MIPS Technologies had reason to be proud when earlier this month after it launched the world’s first tablet computer to run Google’s (NASDAQ:GOOG) Android 4.0 Ice Cream Sandwich. Indeed, even at the 2012 International Consumer Electronics Show this past week, it was hard to find ICS running on many tablets.
I saw the latest OS on the Intel Atom-based Lenovo IdeaTab K210 beta machine, which doesn’t have a launch date. Velocity Micro was supposed to have its 7-inch Cruz Tablet T507 and 9.7-inch Cruz Tablet T510 at CES, but they weren’t ready for display.
The MIPS Ainovo Novo7 Basic tablet, which you can see in pictures here, is available in China, but won’t be on the shelves in the United States for a few months.
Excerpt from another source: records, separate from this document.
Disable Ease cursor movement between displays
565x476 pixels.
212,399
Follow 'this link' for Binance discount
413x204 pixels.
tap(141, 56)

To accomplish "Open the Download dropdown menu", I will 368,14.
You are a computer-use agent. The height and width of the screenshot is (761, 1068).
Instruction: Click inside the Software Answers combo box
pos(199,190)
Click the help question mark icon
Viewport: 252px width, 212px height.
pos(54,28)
That’s good, because even at the bargain cost of $100-repeat, $100-the Novo7 could use some work. But I’m not sure the fix is possible without investing more cash in the machine.
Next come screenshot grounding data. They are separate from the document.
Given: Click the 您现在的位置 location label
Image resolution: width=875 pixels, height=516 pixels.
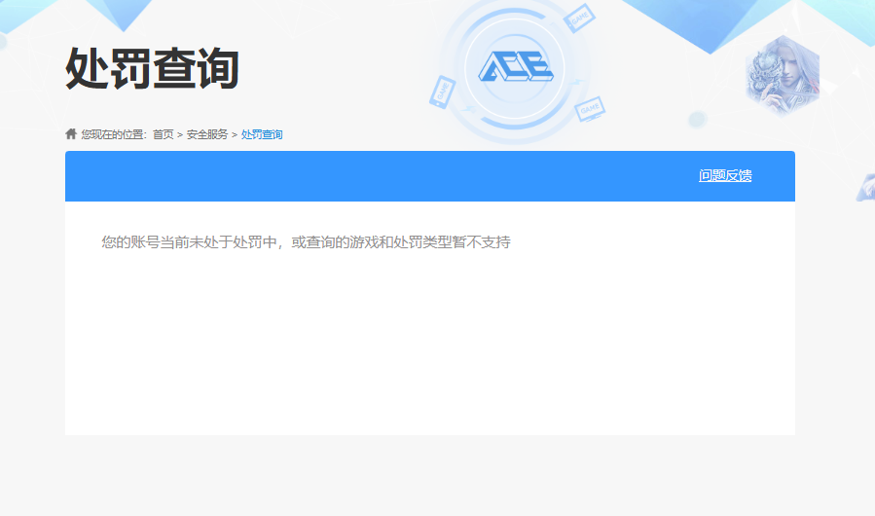Looking at the screenshot, I should click(x=114, y=134).
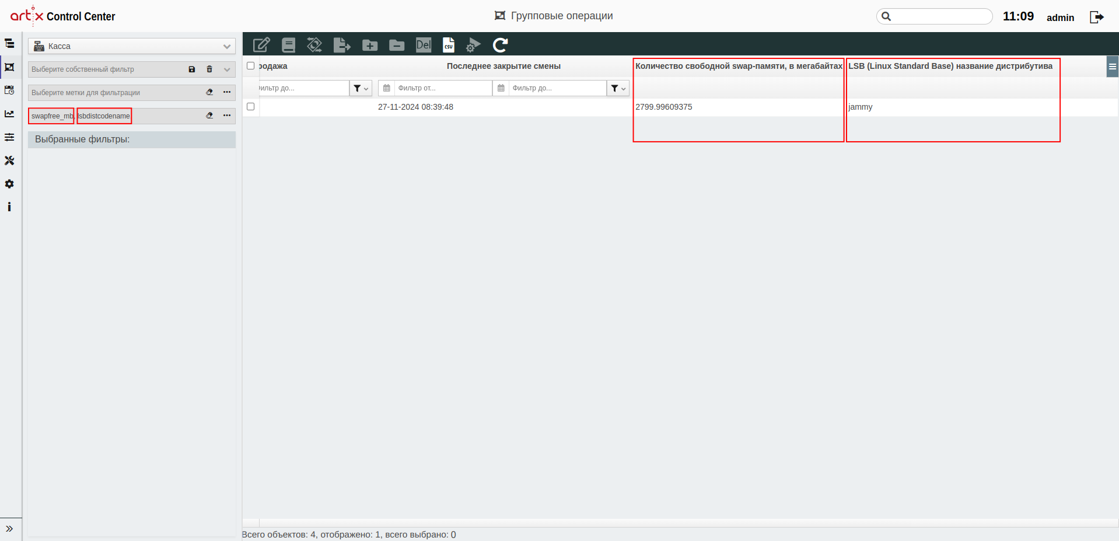Expand the left sidebar with double chevron
Viewport: 1119px width, 541px height.
point(9,529)
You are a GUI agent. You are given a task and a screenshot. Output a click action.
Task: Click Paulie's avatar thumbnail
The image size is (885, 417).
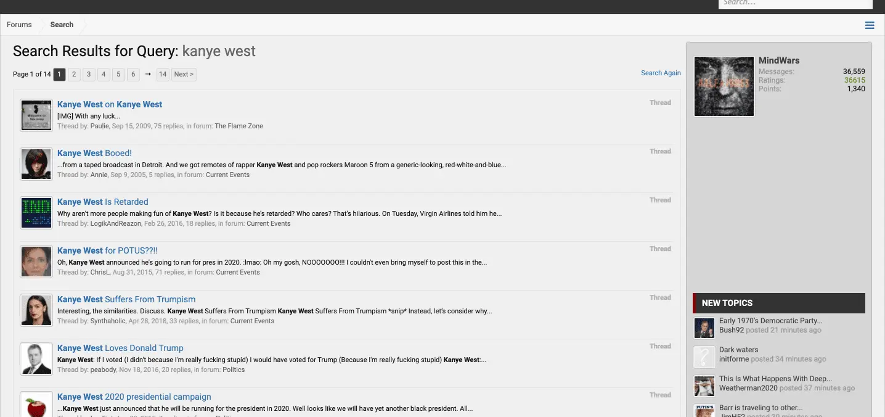pos(36,115)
If the Novo7 were a premium tablet, it would be easy to dismiss MIPS as a company that rushed a product to market without careful planning. But as the name of the 7-inch gadget implies, the “Basic” slate is, well, basic. The price fits.
The Novo7 is shorter than 7-inch tablets like the bargain-level Amazon (NASDAQ:AMZN) Kindle Fire or the premium Samsung Galaxy Tab 7.0 Plus. The Novo7 weighs only 0.78 of a pound, and is only 7.4 inches long, 4.4 inches wide and less than a half-inch thick. As portability goes, it’s top flight.
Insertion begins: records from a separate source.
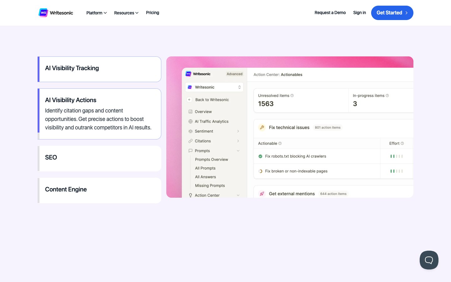Viewport: 451px width, 282px height.
Task: Switch to the Content Engine tab
Action: pos(100,190)
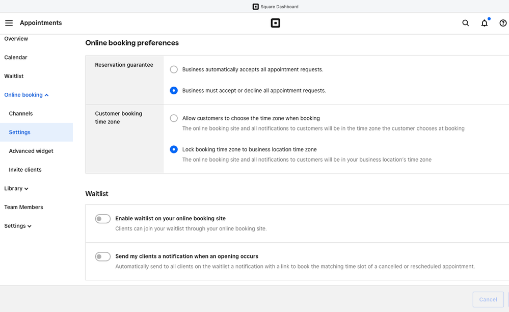The height and width of the screenshot is (312, 509).
Task: Select lock booking time zone option
Action: click(174, 149)
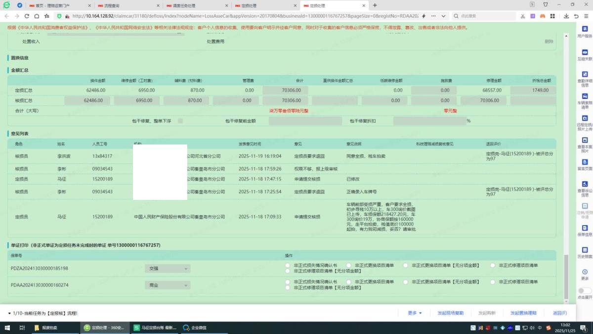The width and height of the screenshot is (593, 334).
Task: Toggle the 点击展开 switch
Action: point(584,291)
It’s got a middling 800-by-480 resolution LCD display (16:9 aspect ratio) at a time when other Android tablets like it offer as much as 1,280-by-800 resolution. Just a look at the screen, which was often grainy, showed the difference between basic and premium.
The device is encased in a cheap, white plastic that feels brittle, to say the least. When you hold it in your hand, and put any pressure on the screen, you can feel it creaking against the plastic, as if it’s a screen door that whines when you close it.
This is off-putting, but remember, this is a bargain tablet. In landscape mode, the power button is an easy-to-access round button on the top right, next to the volume keys.
MIPS was smart not to recess the keys, which I hate in devices. Interestingly, MIPS included volume keys on the tablet’s screen as well, running along the right of the screen, above the settings, home and back buttons. The device also has 8GB of internal storage, a headphone port, a MicroSD expansion slot for up to 16GB, a High-Definition Multimedia Interface (HDMI) video port and a USB 2.0 port.
MIPS did not provide access to Google’s Android Market, or Google Mobile services, so you can’t connect the tablet to a Google account. I pretty much had to log into every Web application that has an identity tethered to it.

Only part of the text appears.